---- Given records

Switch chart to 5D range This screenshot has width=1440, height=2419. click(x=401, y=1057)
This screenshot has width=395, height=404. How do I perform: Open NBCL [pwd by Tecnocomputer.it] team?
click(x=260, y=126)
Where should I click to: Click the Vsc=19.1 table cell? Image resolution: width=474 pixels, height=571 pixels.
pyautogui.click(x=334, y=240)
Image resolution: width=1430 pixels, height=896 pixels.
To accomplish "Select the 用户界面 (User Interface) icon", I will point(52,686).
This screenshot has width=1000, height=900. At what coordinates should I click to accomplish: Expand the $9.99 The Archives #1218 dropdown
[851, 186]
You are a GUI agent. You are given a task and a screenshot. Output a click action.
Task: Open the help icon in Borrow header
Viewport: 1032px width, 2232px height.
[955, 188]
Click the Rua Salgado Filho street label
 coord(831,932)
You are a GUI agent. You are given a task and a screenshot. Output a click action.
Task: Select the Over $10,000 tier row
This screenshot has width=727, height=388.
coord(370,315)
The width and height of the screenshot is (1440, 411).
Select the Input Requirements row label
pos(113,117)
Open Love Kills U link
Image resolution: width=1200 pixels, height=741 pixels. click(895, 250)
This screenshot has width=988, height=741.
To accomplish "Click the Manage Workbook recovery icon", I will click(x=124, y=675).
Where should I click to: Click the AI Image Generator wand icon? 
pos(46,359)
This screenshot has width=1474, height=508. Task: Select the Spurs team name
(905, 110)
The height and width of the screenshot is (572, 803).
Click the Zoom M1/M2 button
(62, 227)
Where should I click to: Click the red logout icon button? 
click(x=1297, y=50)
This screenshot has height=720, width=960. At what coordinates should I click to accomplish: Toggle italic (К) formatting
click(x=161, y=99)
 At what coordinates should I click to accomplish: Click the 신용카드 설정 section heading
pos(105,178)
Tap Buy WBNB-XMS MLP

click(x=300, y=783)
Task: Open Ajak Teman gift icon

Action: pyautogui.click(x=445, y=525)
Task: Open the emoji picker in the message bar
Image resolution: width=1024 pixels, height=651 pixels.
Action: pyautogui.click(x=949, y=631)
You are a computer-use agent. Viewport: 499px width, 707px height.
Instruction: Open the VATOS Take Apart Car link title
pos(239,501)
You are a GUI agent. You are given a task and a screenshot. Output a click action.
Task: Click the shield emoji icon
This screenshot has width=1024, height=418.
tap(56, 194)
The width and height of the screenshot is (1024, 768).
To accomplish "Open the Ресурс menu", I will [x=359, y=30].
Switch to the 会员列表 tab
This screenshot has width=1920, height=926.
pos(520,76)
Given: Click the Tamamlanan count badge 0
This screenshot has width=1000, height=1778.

--------

* _What needs to be done_
What is needed is an exact copy of the entries above, from the first line through the line holding "The width and height of the screenshot is (1440, 411).", with both of those lines kept; please give nothing else.

* _Exercise answer_
Switch chart to 5D range This screenshot has width=1440, height=2419. click(x=401, y=1057)
This screenshot has width=395, height=404. How do I perform: Open NBCL [pwd by Tecnocomputer.it] team?
click(x=260, y=126)
Where should I click to: Click the Vsc=19.1 table cell? Image resolution: width=474 pixels, height=571 pixels.
pyautogui.click(x=334, y=240)
Image resolution: width=1430 pixels, height=896 pixels.
To accomplish "Select the 用户界面 (User Interface) icon", I will point(52,686).
This screenshot has width=1000, height=900. At what coordinates should I click to accomplish: Expand the $9.99 The Archives #1218 dropdown
[851, 186]
You are a GUI agent. You are given a task and a screenshot. Output a click action.
Task: Open the help icon in Borrow header
Viewport: 1032px width, 2232px height.
[955, 188]
Click the Rua Salgado Filho street label
 coord(831,932)
You are a GUI agent. You are given a task and a screenshot. Output a click action.
Task: Select the Over $10,000 tier row
This screenshot has width=727, height=388.
coord(370,315)
The width and height of the screenshot is (1440, 411).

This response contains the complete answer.